# [AUFGABEN]
• A. Schreiben Sie aus dem Interview zur IT-Sicherheit den Abschnitt von „Für die Mitarbeiter“ bis einschließlich „Anwender zu sensibilisieren.“ wortgetreu ab.
• B. Setzen Sie das Interview zur IT-Sicherheit bitte im Anschluss an seinen letzten Satz fort.

Für die Mitarbeiter im Homeoffice kann eine Home-Office-Checkliste erstellt werden.
IT-Sicherheit ist eines der Schlüsselwörter unserer Zeit. Wo sehen Sie für Ihr Unternehmen die größten Herausforderungen?
G. Theuerer: Als IT-Dienstleister in der kritischen Infrastruktur begleitet uns die IT-Sicherheit von Anfang an. Wir sehen sie als permanente Aufgabe sowohl für uns intern als auch für unsere Kunden. Die größte Herausforderung ist, mit den wachsenden technischen Möglichkeiten auch deren Risiken zu berücksichtigen und gleichzeitig den Anwender zu sensibilisieren.
Was unterscheidet die MINOVA von anderen Anbietern von Softwarelösungen für die Branche. Wo sehen Sie Ihre Stärken?
G. Theuerer: Wir haben unseren Kunden immer eine On-Premise-Lösung ermöglicht, mit einem autarken, lokalen System vor Ort, das mit einer guten Firewall-Struktur abgesichert ist. Dies bietet den Kunden die Möglichkeit, dass die unterschiedlichen Tanklager beziehungsweise Bereiche nicht gleichzeitig erfolgreich angegriffen werden können.
Bei einer entsprechend gut ausgestatteten IT-Abteilung ist natürlich auch eine zentrale Installation der Software möglich. Mittlerweile bieten wir unserer Systeme außerdem als Cloud-Lösung an.
Speziell für unsere Kunden mit einer kleinen IT-Abteilung haben wir eine Lösung realisiert, bei der die Buchungskomponenten in einem zertifizierten Rechenzentrum betrieben werden. Die Messtechnik vor Ort wird über eine Blackbox im Tanklager mit der Cloud verbunden. Diese Blackbox ist in jedem Tanklager doppelt vorhanden. Dabei handelt es sich um ein Cold-Standby-Prinzip. Dies bedeutet, dass die zweite Blackbox, die Fallback-Blackbox, nicht angegriffen werden kann, da sie nicht am Netzwerk angeschlossen und außerdem ausgeschaltet ist. Falls es einen erfolgreichen Angriff in das Netz geben sollte, wird das System gestoppt. Die Fallback-Blackbox kann in Betrieb genommen werden, sobald das Tanklager-Netzwerk wieder bereinigt ist.
Worauf sollten Nutzer von Softwarelösungen für Tanklager, den Energiehandel, Speditionen oder Flughafenverwaltungen bei ihren aktuell in Nutzung befindlichen Systemen achten, um deren Sicherheit beurteilen zu können?

# [QUELLDATEN]
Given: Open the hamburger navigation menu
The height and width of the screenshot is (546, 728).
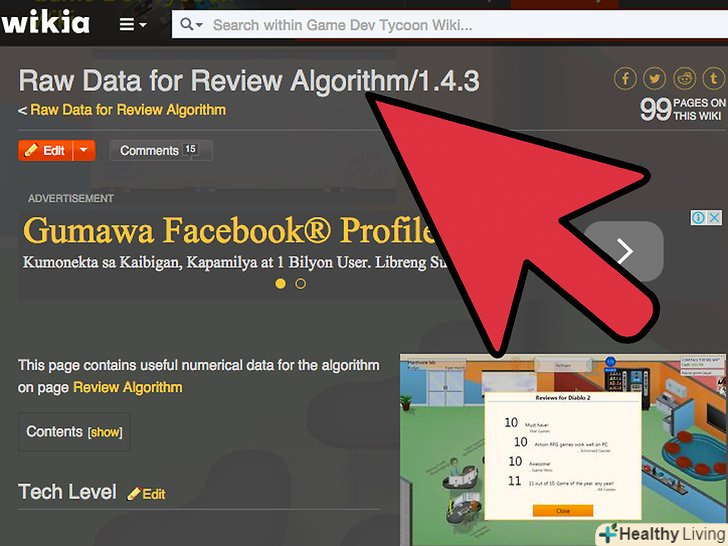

# [ERWARTETE AUSGABEN]
• A.
Für die Mitarbeiter im Homeoffice kann eine Home-Office-Checkliste erstellt werden.
IT-Sicherheit ist eines der Schlüsselwörter unserer Zeit. Wo sehen Sie für Ihr Unternehmen die größten Herausforderungen?
G. Theuerer: Als IT-Dienstleister in der kritischen Infrastruktur begleitet uns die IT-Sicherheit von Anfang an. Wir sehen sie als permanente Aufgabe sowohl für uns intern als auch für unsere Kunden. Die größte Herausforderung ist, mit den wachsenden technischen Möglichkeiten auch deren Risiken zu berücksichtigen und gleichzeitig den Anwender zu sensibilisieren.

• B.
G. Theuerer: Der Anbieter der Software sollte verschiedene Möglichkeiten der Systemarchitektur bieten, wie zum Beispiel On-Premise- und Cloud-Lösungen. Durch ein System vor Ort können nicht alle Standorte eines Unternehmens gleichzeitig angegriffen werden (On-Premise). Bei Cloud-Lösungen muss darauf geachtet werden, dass sich das System in einer zertifizierten, sicheren IT-Umgebung befindet.
Der Verladebetrieb sollte ohne einen interaktiven Benutzerprozess funktionieren, das heißt, es muss kein Benutzer angemeldet sein, um das System zu betreiben. Somit kann kein Angriff über ein Benutzerkonto erfolgen.
Es sollte selbstverständlich eine Lösung sein, die mit den neuesten Technologien arbeitet und auf den aktuellsten Plattformen läuft. Somit sollten auch die aktuellsten Virenscanner und Antimalware genutzt werden.
Die funktionalen Netze sollten getrennt sein und nur über dezidierte Schnittstellen miteinander kommunizieren. Das verhindert die Ausbreitung der Schadsoftware außerhalb des betroffenen Netzwerkes.
Außerdem sollte es ein Berechtigungskonzept geben. Der Standardbenutzer benötigt keine Administratorrechte. Daher sollte auch die gesamte Anwendung ohne Administratorberechtigungen ausgeführt werden können. Nur ein Prozess mit Administratorrechten kann die Einstellungen und Systemdateien verändern und zum Beispiel verschlüsseln.